There is no such thing yet as a general machine - a robot for example that can 
navigate "blind" *any* terrain within a broad band  - and not just, as present, 
one terrain that has been carefully preplotted for it and that it is totally 
familiar with.

Or a robot that can *handle* any object "blind". Produce a robot that can do 
that and you have the beginnings of an AGI and we can move on from there. That, 
very crudely, in principle, is how evolution did it  That is how all 
technological evolution proceeds.

"Uploading" is neither a practical problem nor an AGI problem - it is a fantasy 
problem for the extraordinarily distant future, and superwoolly

And your entire debate about the relevance of maths for AGI is fantasy through 
and through. Get practical. Start with the end-problems.

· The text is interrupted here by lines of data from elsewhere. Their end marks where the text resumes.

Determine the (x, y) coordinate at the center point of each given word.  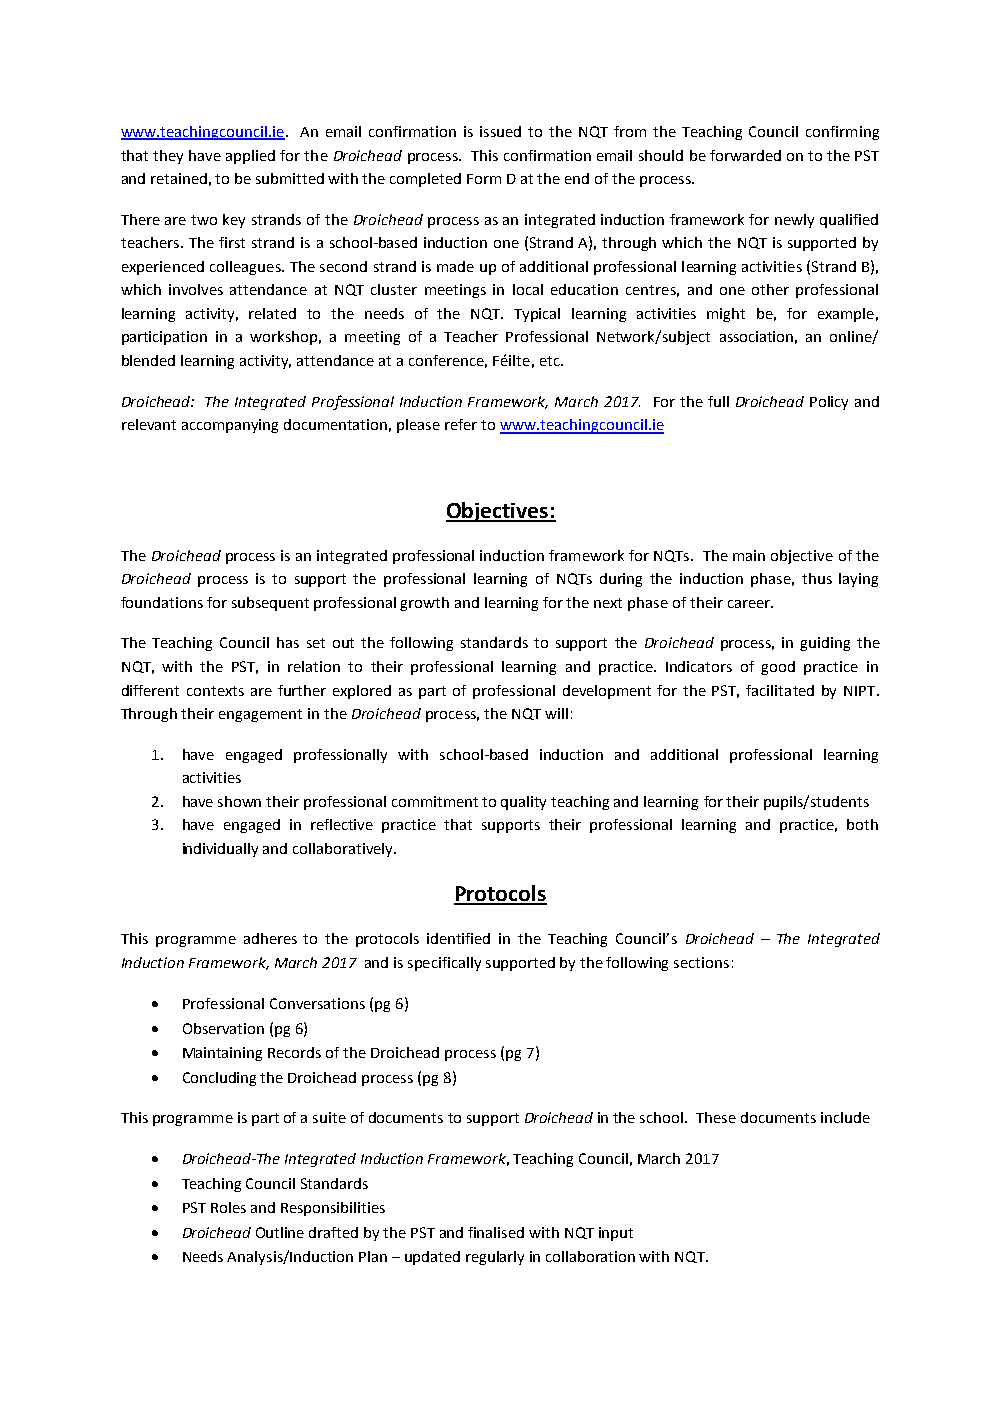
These (716, 1117)
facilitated (780, 690)
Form (484, 179)
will (556, 713)
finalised (496, 1232)
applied (250, 157)
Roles (228, 1207)
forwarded (745, 155)
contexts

AGI investors will quite rightly want to know what your machine can *do*, not 
what maths it uses.Serious invention (as distinct from pure fantasy 
discussions) begins from the practical end-problems/tasks a machine has to be 
designed for. 

From: Steve Richfield 
Sent: Thursday, July 12, 2012 5:44 AM
To: AGI 
Subject: Re: [agi] Analog Computation


Mike,


On Wed, Jul 11, 2012 at 6:01 PM, Mike Tintner <[email protected]> wrote:

  It's weak AGI, Steve. You have to start somewhere, and you have to start 
simple.

My point was that while a tractor may be interesting, it is not on the way to 
building a supercomputer. 

  A robot that can navigate any terrain of a given kind is a general machine - 
something that doesn't exist.

It's called a farm tractor. Once you put them in gear, they can crawl over 
almost anything.

  An extraordinary breakthrough.

  Now here's a simple bet for you - you can't give me a single practical 
example of what the AGI you are talking about will do.

Uploading/downloading may be worth MORE than the combined wealth of the entire 
earth!!! How? because people would borrow on their futures to be "alive" to 
have a future. 

  You're talking about this-and-that maths, but you haven't got a clue about 
any practical problems - demonstrably AGI problems - that your maths would 
apply to. 

There are some challenges with the concept of "practical". Our world already 
has enough good machines for us all to live a good life. Beyond that, you are 
looking more at "valuable" than "practical", where the measure is whatever 
people will pay money for, regardless of what the item does. Here, 
uploading/downloading is clearly the really BIG winner.

Given the financial success of cryonics, you don't have to actually have it 
working for it to be valuable - just have an apparently clear development path.